Aşkın Usta: The Bassoonist Rewriting What a Solo Voice Can Be.
- Editorial Board
- 1 day ago
- 2 min read
A force from Turkey turning one of classical music’s rarest instruments into something cinematic, human, danceful and deeply alive.

Aşkın Usta is not the type of musician who arrives with noise. He arrives with tone.
With breath. With a command of the bassoon that feels closer to storytelling than performance.
Turkey has produced its share of boundary, bending instrumentalists, but Usta stands out because he brings a modern, almost vocal sensitivity to an instrument that most of the world still misunderstands. The bassoon is usually treated as color, as texture, as the witty aside buried inside orchestral scores. Usta refuses that role. On his recordings, the bassoon is the narrator, full of weight, sorrow, wit, and imagination, shaped through phrasing that feels intimate even across streaming services.
His lines move like a character entering a room: deliberate, aware, and never rushed. There is restraint in his playing, but never timidity. Every swell feels earned. Every decrescendo feels like breath leaving the body.
What makes Usta compelling is his balance between classical discipline and contemporary sensibility. He understands tradition, yet he plays with the emotional clarity of someone raised in a global era of crossover, film scores, dance tracks and personal expression.

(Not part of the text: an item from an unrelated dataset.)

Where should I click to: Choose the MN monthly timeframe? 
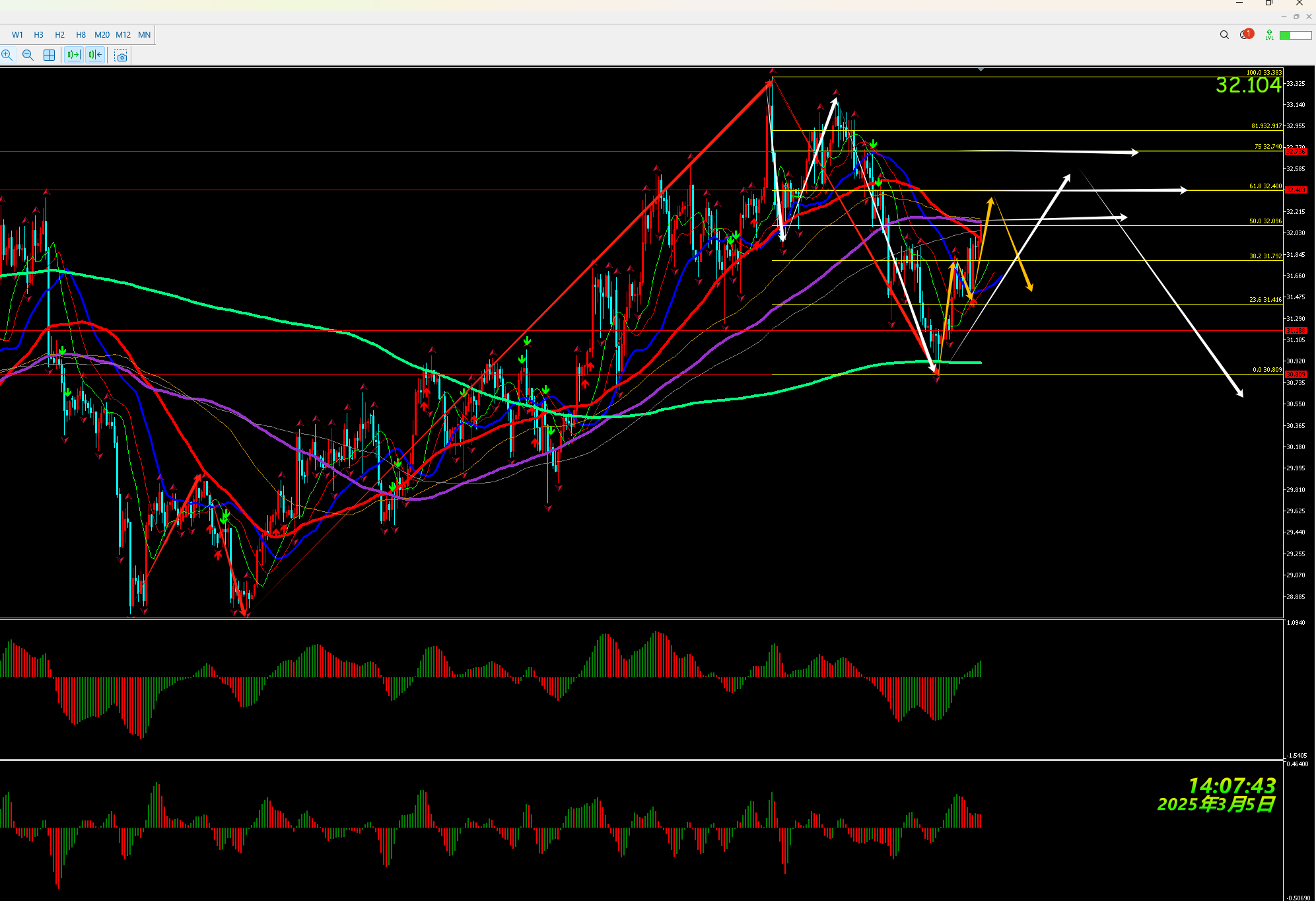(x=144, y=35)
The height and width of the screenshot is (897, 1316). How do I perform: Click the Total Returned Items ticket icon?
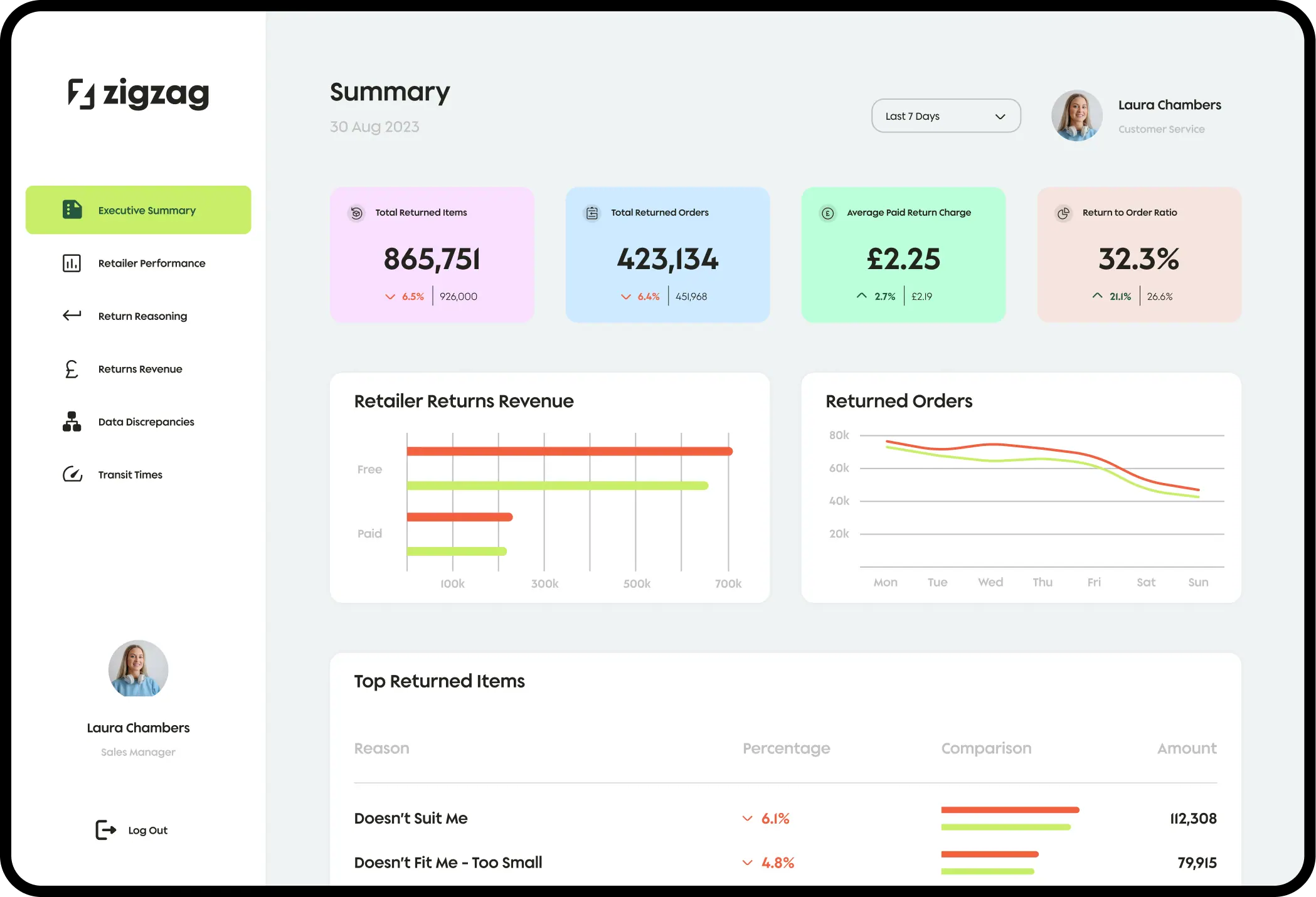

His tone is warm without collapsing into softness, expressive without drifting into theatricality. It is rare to hear a bassoonist craft this much narrative tension inside a single melodic arc.
In a musical world overwhelming itself with spectacle and surface, Aşkın Usta’s work reminds you what musicianship sounds like when it is rooted in craft, patience, and truth. No shortcuts. No gimmicks. Just an artist elevating an instrument that has waited too long for a voice like his.

That same instinct for genre fusion is exactly what shapes his latest release, “Divini Love,” a dance-rock single revitalized through the Güler Yavaş Remix. The track carries an unexpected lineage: it echoes the spirit of Rondò Veneziano, the Italian orchestral-rock 70's ensemble whose hybrid sound quietly influenced artists like Daft Punk decades later.
Usta taps into that forgotten lineage, strings, rhythm, elegance, pulse, and a bassoon brings it forward into 2025, where orchestral dance music is finding its resurgence.
“Divini Love” feels like the return of a genre the world did not realize it missed.
Aşkın Usta is not simply a bassoon player. He is a storyteller whose instrument happens to be carved from wood and breath.